The WOQ implementation below shows the few lines of code needed to quantify a Hugging Face model with this technique. As with previous implementations, we start by loading a Hugging Face model and tokenizer. We can use the get_weight_only_quant_qconfig_mapping()
Method to set up the WOQ recipe. The recipe is then passed to ipex.llm.optimize()

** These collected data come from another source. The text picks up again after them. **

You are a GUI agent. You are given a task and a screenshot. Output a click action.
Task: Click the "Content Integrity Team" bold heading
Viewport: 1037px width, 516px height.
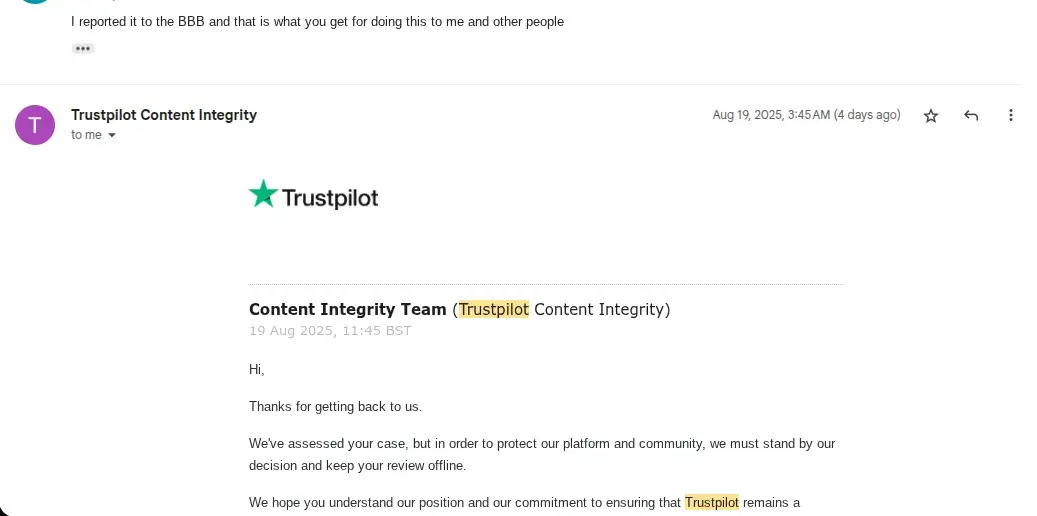[x=347, y=309]
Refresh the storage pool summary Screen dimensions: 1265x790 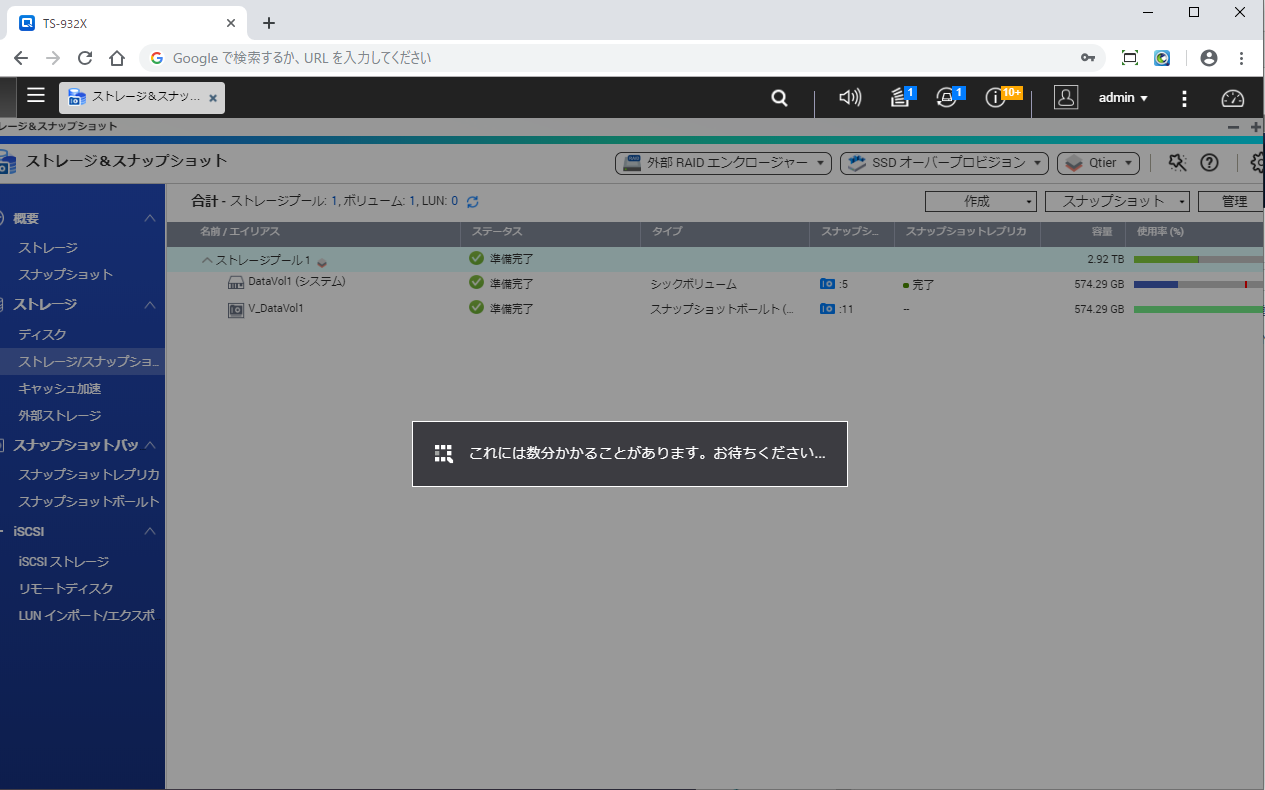pos(473,202)
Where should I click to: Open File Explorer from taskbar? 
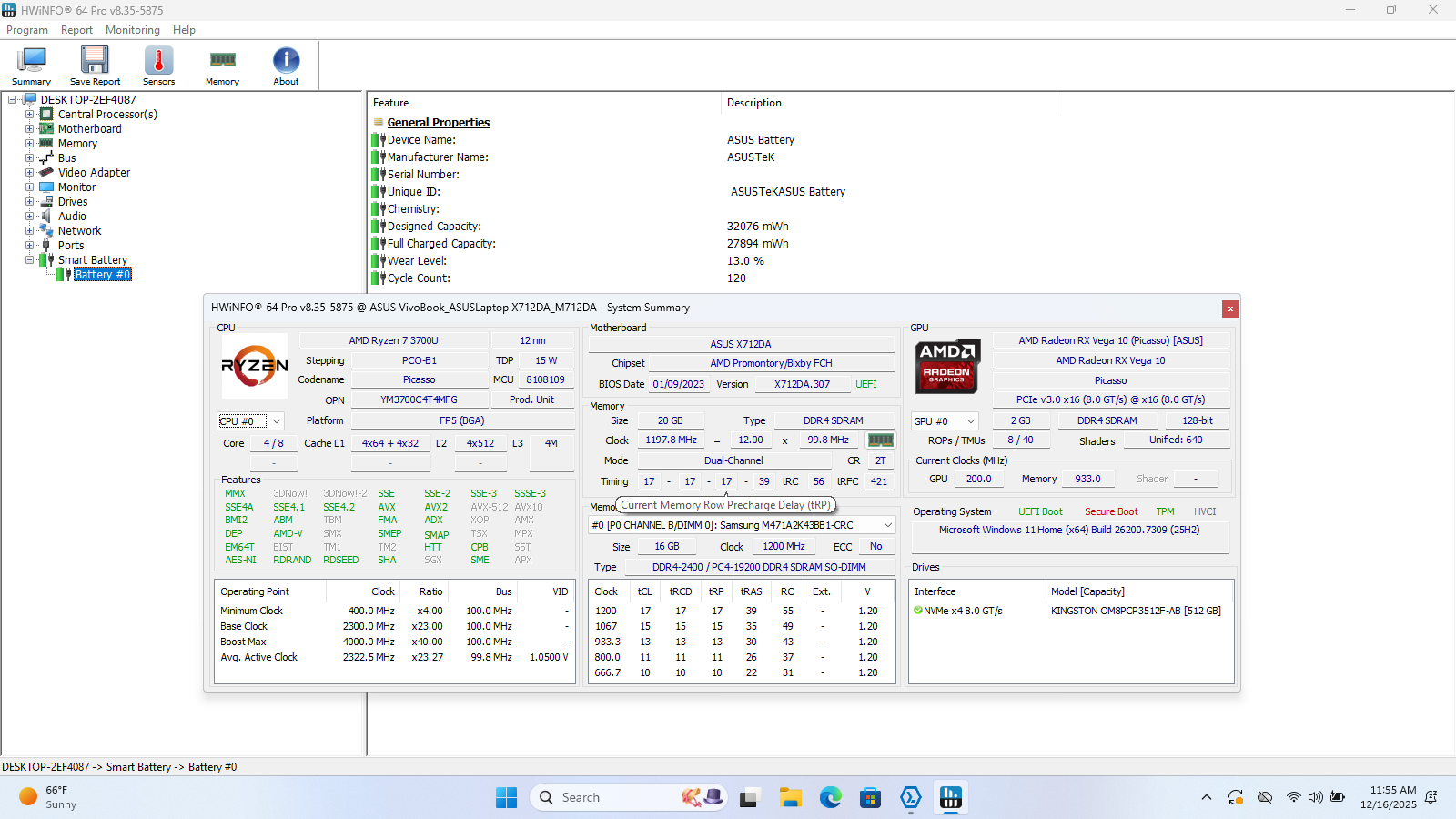[790, 798]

They work together with the model for optimization and quantification. The quantified model can then be used to infer with the .generate()
method.
import torch
import intel_extension_for_pytorch as ipex
import transformers# PART 1: Model and tokenizer loading
tokenizer = AutoTokenizer.from_pretrained("Intel/neural-chat-7b-v3-3")
model = AutoModelForCausalLM.from_pretrained("Intel/neural-chat-7b-v3-3")
# PART 2: Preparation of quantization config
qconfig = ipex.quantization.get_weight_only_quant_qconfig_mapping(
weight_dtype=torch.qint8, # or torch.quint4x2
lowp_mode=ipex.quantization.WoqLowpMode.NONE, # or FP16, BF16, INT8
)
checkpoint = None # optionally load int4 or int8 checkpoint
# PART 3: Model optimization and quantization
model = ipex.llm.optimize(model, quantization_config=qconfig, low_precision_checkpoint=checkpoint)
# PART 4: Generation inference loop
with torch.inference_mode():
model.generate({your generate parameters})
As you can see, WOQ provides a powerful way to compress models to a fraction of their original size with limited impact on the language's modeling capabilities.
As an engineer at Intel, I worked closely with Intel's IPEX engineering team. This has given me a unique insight into its benefits and development roadmap, making IPEX a preferred tool. However, for developers looking for simplicity without the need to manage an additional dependency, PyTorch offers three quantification recipes: Eager Mode, FX Graph Mode (under maintenance), and PyTorch 2 Export Quantization, which provide robust, less specialized alternatives.
Regardless of which technique you choose, model compression techniques will result in some degree of language modeling performance loss, although <1% in many cases. For this reason, it is essential to evaluate the fault tolerance of the application and establish a baseline for model performance at full precision (FP32) and/or half precision (BF16/FP16) before continuing with quantification.
In applications that leverage some degree of in-context learning, such as recall augmented generation (RAG), model compression can be an excellent option. In these cases, mission-critical knowledge is fed into the model at inference time, so risk is greatly reduced even with applications with low fault tolerance.
Quantization is a great way to address LLM inference latency issues without upgrading or expanding computing infrastructure. It's worth exploring regardless of your use case, and IPEX provides a good option to get started with just a few lines of code.
Some interesting things to try would be:
- Try the sample code in this tutorial on Intel Developer Cloud's Free Jupyter environment.
- Take an existing model that is running on an accelerator with full precision and test it on a CPU at int4/int8
- Explore all three techniques and determine which works best for your use case. Be sure to compare language modeling performance loss, not just latency.
- ai-innovation-bridge/blob/master/workshops/ai-workloads-with-huggingface/6%20-%20Uploading%20and%20Sharing%20Models%20on%20Hugging%20Face%20Hub%20with%20Intel%20Optimizations.ipynb” rel=”noopener ugc nofollow” target=”_blank”>Upload your quantized model to Hugging Face Model Hub! If so, please let me know. I'd love to check it out!
Thank you for reading! Don't forget to follow my profile for more articles like this!